This week we look at how to enhance your home brewed beers using a technique called aeration. Aeration with oxygen is very important for fermenting beer, but needs to be applied at the right time to brew good beer. Let’s take a look at aeration and how important it is for brewing great beer at home.
Lets start with some basic definitions. Aeration is the injection of oxygen into the wort during the brewing process, usually after boiling and cooling cooling and just prior to fermentation. The act of boiling wort forces most of the oxygen out of solution. Unfortunately, as we covered in our article on fermentation and the yeast life cycle, yeast requires a great deal of oxygen during the “lag phase” when it is rapidly multiplying in the wort. Without enough oxygen, the yeast will fail to reproduce sufficiently, leaving an incomplete fermentation.

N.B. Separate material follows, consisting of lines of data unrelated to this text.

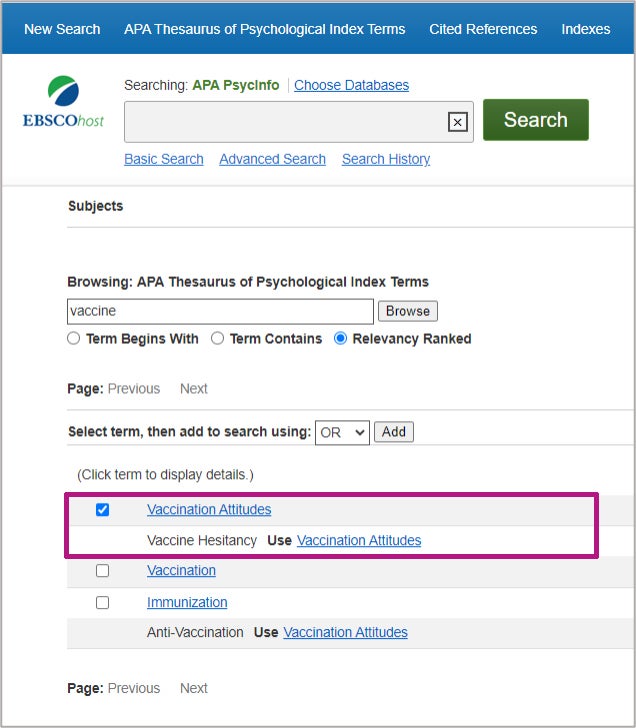This screenshot has width=636, height=728.
Task: Open Search History link
Action: tap(386, 159)
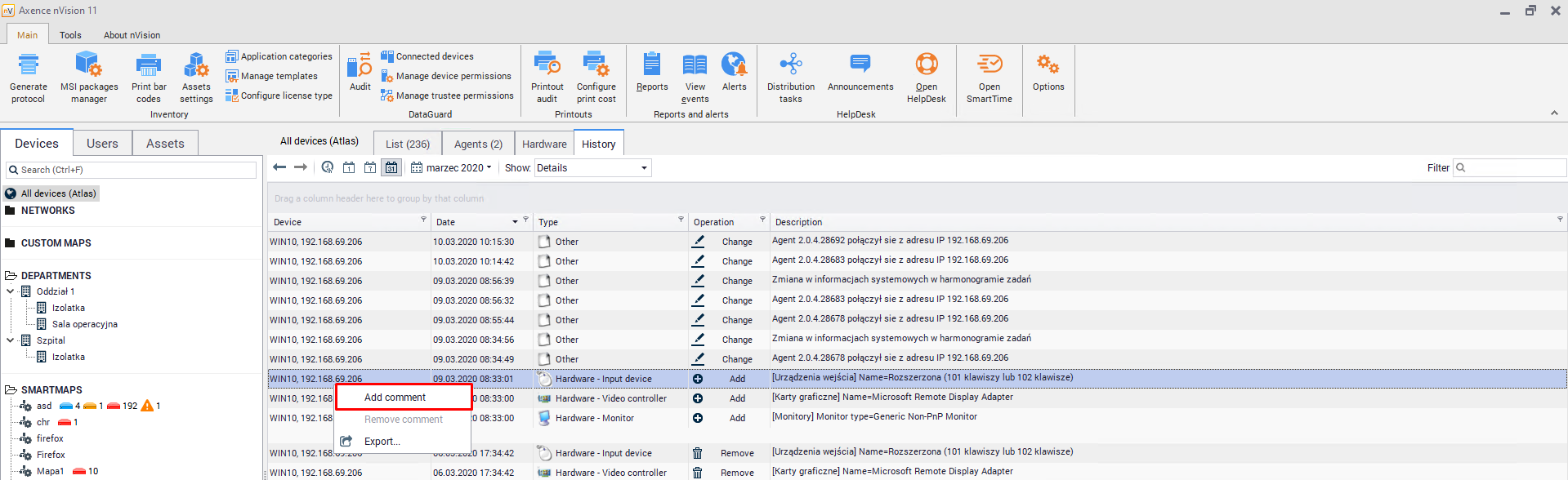Click Manage device permissions
This screenshot has height=480, width=1568.
pos(453,76)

Before we get to how to best add more oxygen, lets look at two other important terms. Another term you may hear is “hot side aeration”, which refers to exessive splashing or aeration of the wort during the boil or before we’ve had a chance to cool the wort down. The problem with adding oxygen while the wort is hot is that it can oxidize the melanoidins in your beer leading to a stale flavor. A study by the late George Fix suggests that hot side aeration can occur at temperatures as low as 86F (which is pretty low!), so it is important to cool your wort before aerating it.
A third term, called oxidation is closely related to the first two. Oxidation occurs when you add oxygen after the lag phase of yeast growth (i.e. later in fermentation, or after the beer has fermented). In this case, the effect is exactly what is seen when you left your pony keg at college out for a few days with an air pump on it. The air oxidizes the finished beer, leaving a strong stale flavor. So you clearly don’t want to introduce oxygen in your beer after lag fermentation has started.
Aerating your Wort
So far we’ve learned that hot side aeration is bad, oxidation is bad, but proper aeration of the cooled wort is good. Now lets look at how to put this information to good use in our beer. Yeast needs between 8 and 10 parts per million (ppm) of oxygen to properly reproduce in the lag phase. A level of 8ppm is achievable using air alone (which is 21% oxygen), but achieving a higher level requires a tank of pure oxygen.

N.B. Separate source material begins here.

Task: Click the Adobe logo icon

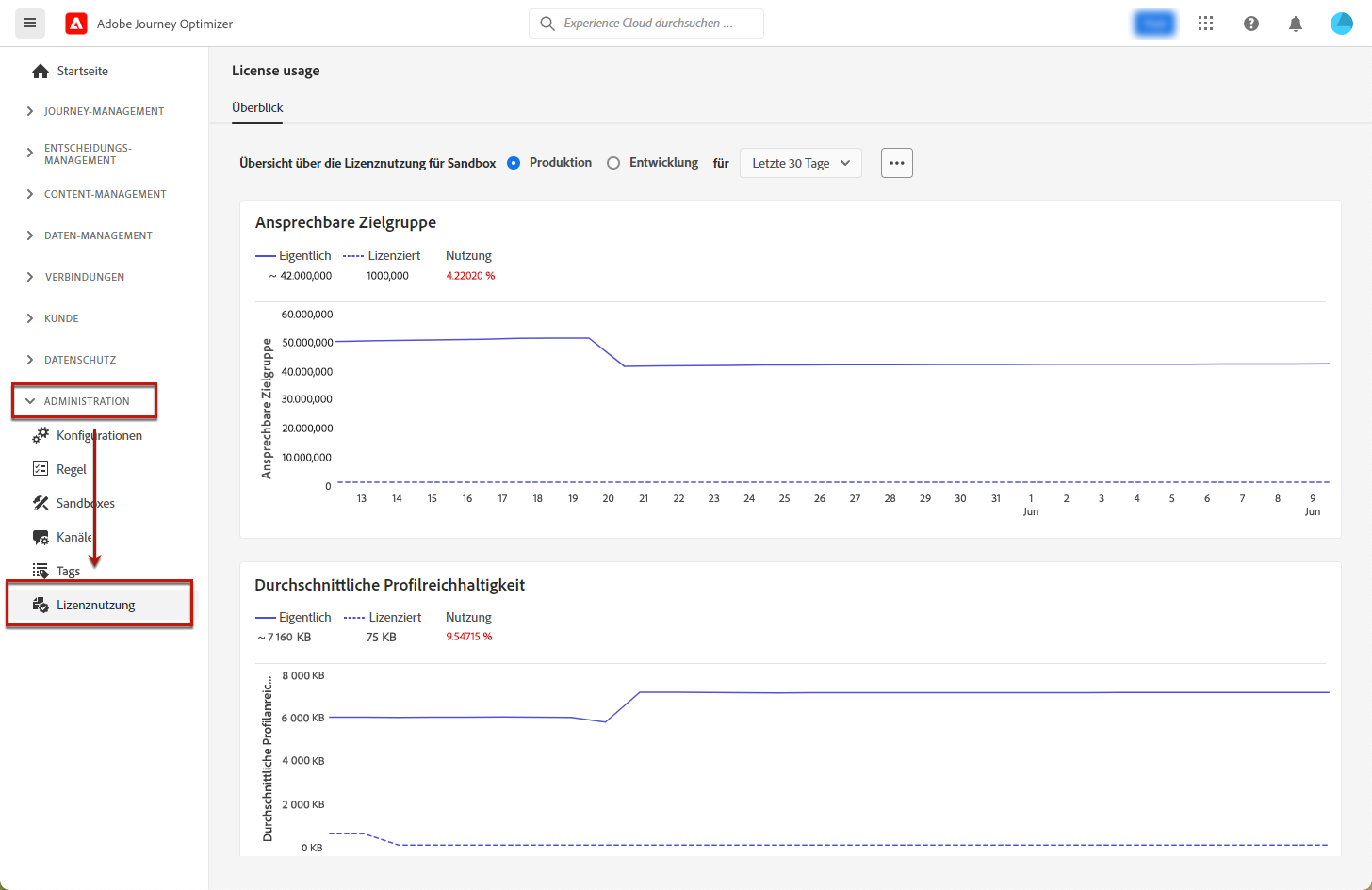Action: (x=76, y=24)
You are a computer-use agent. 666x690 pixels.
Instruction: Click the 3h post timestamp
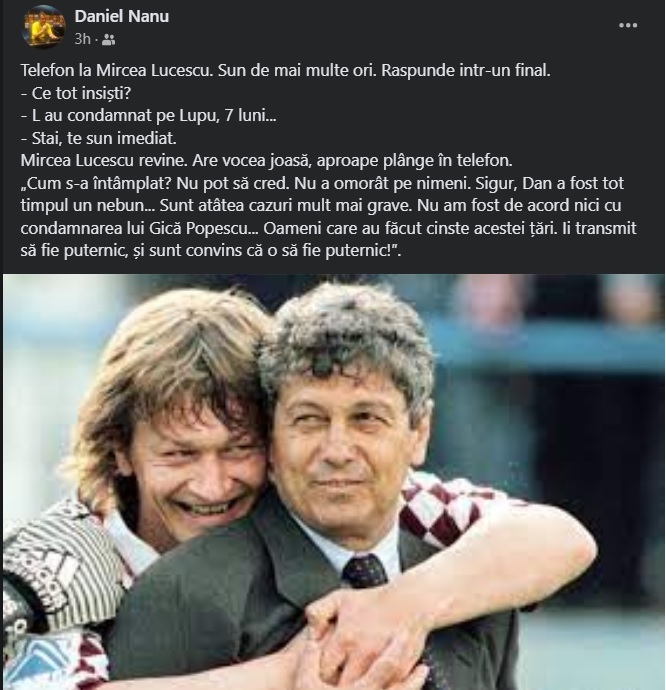pyautogui.click(x=82, y=39)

The best time to aerate your wort is as soon as it is cool. Ideally this can be done during transfer to the fermenter or immediately after transfer to the fermenter. If you aerate after pitching your wort, do not aerate for long as the lag phase generally starts withing a few hours of pitching the wort.

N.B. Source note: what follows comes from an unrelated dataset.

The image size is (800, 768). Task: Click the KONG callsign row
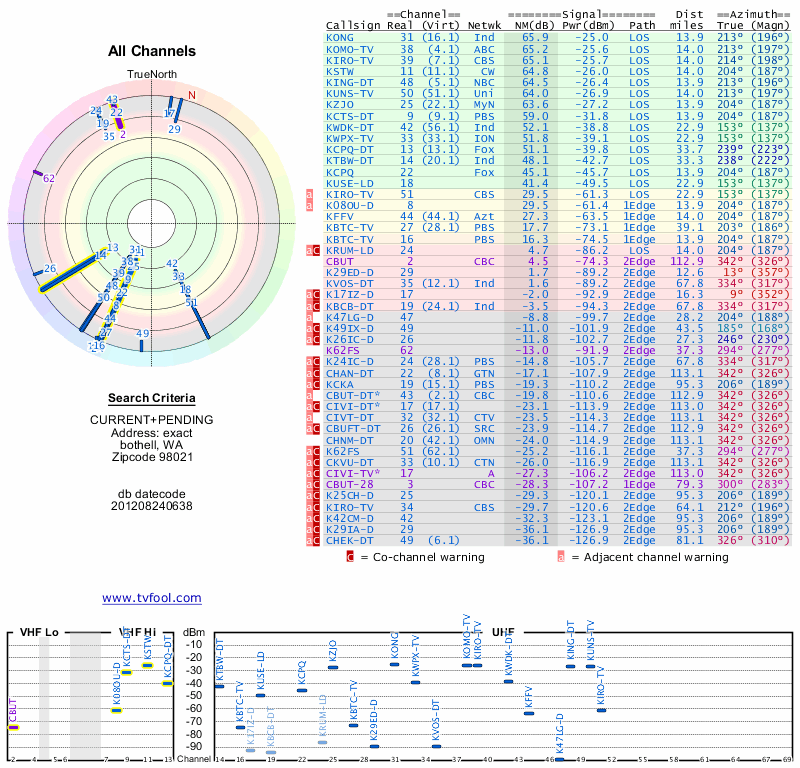[558, 37]
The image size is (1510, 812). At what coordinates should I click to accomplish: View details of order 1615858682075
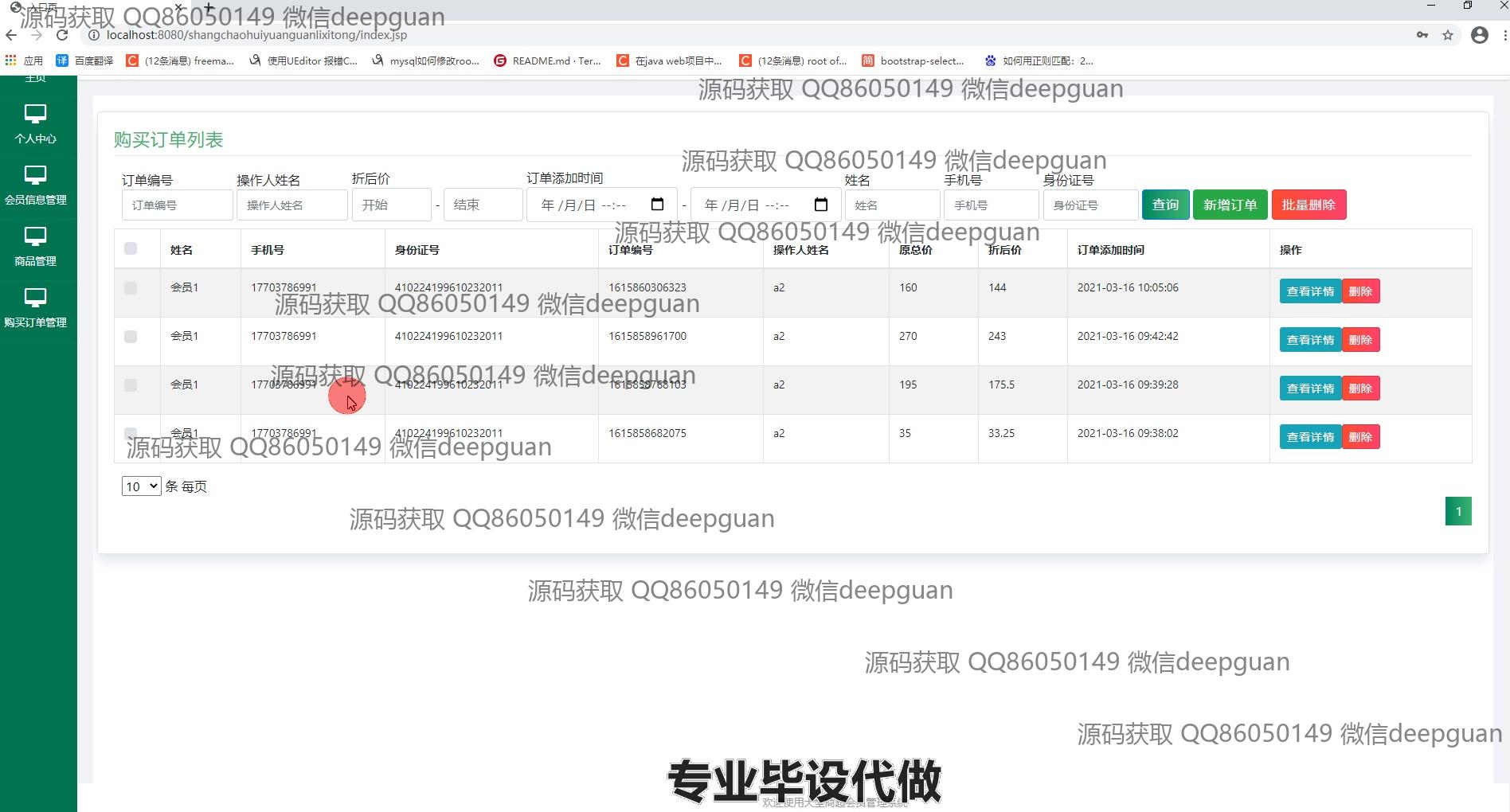[1310, 437]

There are three basic methods for aerating wort:
- Splashing – Splashing the wort around in the fermenter can actually add some oxygen to the solution. You can achieve the same effect by splashing the wort around during transfer – for example using a cap at the end of the siphon that splashes the wort out the side a bit. While splashing will not achieve as high an oxygen content as injection, it is a good option for those on a limited budget. Splashing is far superior to no aeration at all.
- Agitation –Agitation is done by stirring rapidly with a spoon, whisking the wort around with a wisk or rocking the entire fermenter. Generally a sterilized whisk is best if you have open access to the wort. Whisk the beer vigorously for several minutes before adding your yeast. Agitation is a step above splashing, as it generally gets more oxygen into the solution.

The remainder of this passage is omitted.